Using the term "Intellectual Property" would be the same as using the term "patents on computer implemented inventions" instead of "software patents". You're using a term created by lobbyists with a certain agenda and that agenda is deeply embedded in the term. If we keep using the term, I think we have already lost half the battle. The problem is that "IP" is very different from real property. We might see that, most other people don't, and that's why we have to make it clear that it isn't like real property.
You can actually try to define "IP" to some (for politicians too difficult to understand) 3 lines long definition, but that doesn't change anything in the minds of decision-makers. They will about it as property and act that way.
The best example of the effect of the use of the term "Intellectual Property" is when you compare the dead EU constitution with the US constitution (when the term "Intellectual Property" did not exist). The EU constitution says:
"Intellectual property shall be protected"

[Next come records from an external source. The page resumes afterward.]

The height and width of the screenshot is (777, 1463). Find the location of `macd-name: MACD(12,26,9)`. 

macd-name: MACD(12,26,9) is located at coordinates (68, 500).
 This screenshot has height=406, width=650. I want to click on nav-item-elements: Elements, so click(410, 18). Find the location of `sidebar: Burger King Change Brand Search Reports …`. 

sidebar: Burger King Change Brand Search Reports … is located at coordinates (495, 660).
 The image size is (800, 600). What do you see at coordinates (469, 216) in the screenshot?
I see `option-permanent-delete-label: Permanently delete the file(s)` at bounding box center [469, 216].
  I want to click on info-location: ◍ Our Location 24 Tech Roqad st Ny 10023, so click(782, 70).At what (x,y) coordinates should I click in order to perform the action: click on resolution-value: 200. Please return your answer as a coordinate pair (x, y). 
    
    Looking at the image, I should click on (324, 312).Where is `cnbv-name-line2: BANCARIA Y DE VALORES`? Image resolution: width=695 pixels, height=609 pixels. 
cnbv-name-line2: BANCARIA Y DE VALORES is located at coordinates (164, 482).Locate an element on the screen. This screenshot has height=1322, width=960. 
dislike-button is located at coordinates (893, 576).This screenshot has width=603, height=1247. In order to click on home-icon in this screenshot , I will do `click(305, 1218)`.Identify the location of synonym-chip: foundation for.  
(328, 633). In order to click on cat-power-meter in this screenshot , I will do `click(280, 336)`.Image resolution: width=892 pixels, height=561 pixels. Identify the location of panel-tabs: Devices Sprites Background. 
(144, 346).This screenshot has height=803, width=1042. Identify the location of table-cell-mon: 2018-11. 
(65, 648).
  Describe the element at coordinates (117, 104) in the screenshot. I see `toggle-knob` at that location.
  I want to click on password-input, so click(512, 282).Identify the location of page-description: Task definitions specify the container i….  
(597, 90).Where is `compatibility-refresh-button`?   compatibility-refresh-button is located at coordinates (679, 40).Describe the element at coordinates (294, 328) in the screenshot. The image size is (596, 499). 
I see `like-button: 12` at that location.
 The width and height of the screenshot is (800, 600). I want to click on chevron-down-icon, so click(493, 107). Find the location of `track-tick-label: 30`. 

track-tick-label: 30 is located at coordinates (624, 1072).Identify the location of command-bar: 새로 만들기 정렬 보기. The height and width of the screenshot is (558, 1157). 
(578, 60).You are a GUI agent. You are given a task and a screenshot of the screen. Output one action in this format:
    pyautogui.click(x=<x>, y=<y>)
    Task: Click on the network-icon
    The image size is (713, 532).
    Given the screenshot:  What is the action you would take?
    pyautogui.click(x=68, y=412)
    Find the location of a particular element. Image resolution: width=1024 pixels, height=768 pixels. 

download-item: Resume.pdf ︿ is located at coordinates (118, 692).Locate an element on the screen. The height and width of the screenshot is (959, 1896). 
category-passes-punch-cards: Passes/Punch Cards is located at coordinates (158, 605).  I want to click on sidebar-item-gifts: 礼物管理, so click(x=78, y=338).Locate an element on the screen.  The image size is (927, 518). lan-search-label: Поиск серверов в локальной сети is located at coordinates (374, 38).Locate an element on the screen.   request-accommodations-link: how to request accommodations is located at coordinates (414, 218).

Of course, that's logical, if you call it property. Now the US constitution:
"The Congress shall have power to promote the Progress of Science and useful Arts, by securing for limited Times to Authors and Inventors the exclusive Right to their respective Writings and Discoveries."
I think the difference is quite clear.
The question whether to use the term "Intellectual Property" is not about whether the term is correct or you can find some academic definition for it. It's the question about what your goals are. Do you want decision-makers to think about copyright/patents/etc as property? By using the term "Intellectual Property" they will. And things like IPRED are just a logical continuation of thinking about knowledge and culture as "property".
If you look at the viewpoints we're trying to convince others of, using the term "Intellectual Property" is counter-productive.